Gapingvoid advisor, Brigadier General John “Dragon” Teichert (USAF (RET) tells the story in his leadership manifesto, BOOM!: Leadership that Breaks Barriers, Challenges Convention, and Ignites Innovation. As he describes it, one day: 

Early warning screens at NORAD detected 2 inbound Soviet missiles. A few moments later, 220 missiles were detected, and that number increased to over 2,000 shortly thereafter. As split-second decisions were passed up the chain of command on how to respond, nuclear alert crews scrambled to their bombers, and launch messages were prepared for the missile fields and submarine captains, the missiles on the screens disappeared without a trace. No missiles struck our nation.

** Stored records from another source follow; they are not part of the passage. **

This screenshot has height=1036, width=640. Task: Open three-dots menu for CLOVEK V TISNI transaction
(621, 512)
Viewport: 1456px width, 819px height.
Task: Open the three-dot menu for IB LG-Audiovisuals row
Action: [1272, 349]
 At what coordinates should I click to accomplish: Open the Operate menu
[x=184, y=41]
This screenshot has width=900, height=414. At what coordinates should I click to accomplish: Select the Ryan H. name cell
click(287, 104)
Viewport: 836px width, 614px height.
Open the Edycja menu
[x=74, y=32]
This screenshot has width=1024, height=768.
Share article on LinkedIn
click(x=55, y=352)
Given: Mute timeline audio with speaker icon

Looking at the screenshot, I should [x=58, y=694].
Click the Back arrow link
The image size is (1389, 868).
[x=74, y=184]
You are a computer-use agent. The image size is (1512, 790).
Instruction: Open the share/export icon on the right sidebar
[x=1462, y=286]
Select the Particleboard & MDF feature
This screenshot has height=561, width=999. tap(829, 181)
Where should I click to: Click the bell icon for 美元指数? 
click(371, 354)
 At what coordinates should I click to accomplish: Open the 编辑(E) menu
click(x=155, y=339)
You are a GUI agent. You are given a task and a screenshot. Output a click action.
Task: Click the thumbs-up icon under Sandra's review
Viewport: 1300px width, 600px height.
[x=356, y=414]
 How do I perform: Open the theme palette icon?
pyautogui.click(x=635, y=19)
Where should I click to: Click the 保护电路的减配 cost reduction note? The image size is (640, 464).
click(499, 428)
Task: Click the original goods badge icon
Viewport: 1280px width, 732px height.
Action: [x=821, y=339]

What caused the false alarm? A single 46-cent chip in the system failed. 

The Butterfly Effect is real. Tiny or even invisible causes can produce massive effects. Because they don’t have to produce the massive effect on their own. All they need to do is tip the next domino in the chain, and away it goes. 

To make matters worse, we all have blind spots, and we’re all blind to them. That’s why we need each other, and why we should listen to each other more. It’s the only way we can spot the “46-cent chips” – the highly-leveraged points of failure  – before they lead to a disaster. 

Life is a risky business. The world is full of “46-cent chips” that can lead to outsized Black Swan outcomes. There’s also plenty that can yield outsized rewards. 

The hard part is creating an environment where people go looking for them and are open to doing something about it when they find them. 

But this isn’t really a story about chips. It’s about people.

If really small things like 46-cent chips can make a huge difference, imagine the power we all wield. 

Especially when we feel like we matter. As Dragon writes, this event reminded senior military leaders and their technical experts of an important fact: “every part matters and nothing in the system should be discounted, minimalized, or marginalized.”

Reality is a lot like the jungle. It’s not the tiger that we need to worry about, it’s the mosquito biting our backside that’s more likely to put us six feet under.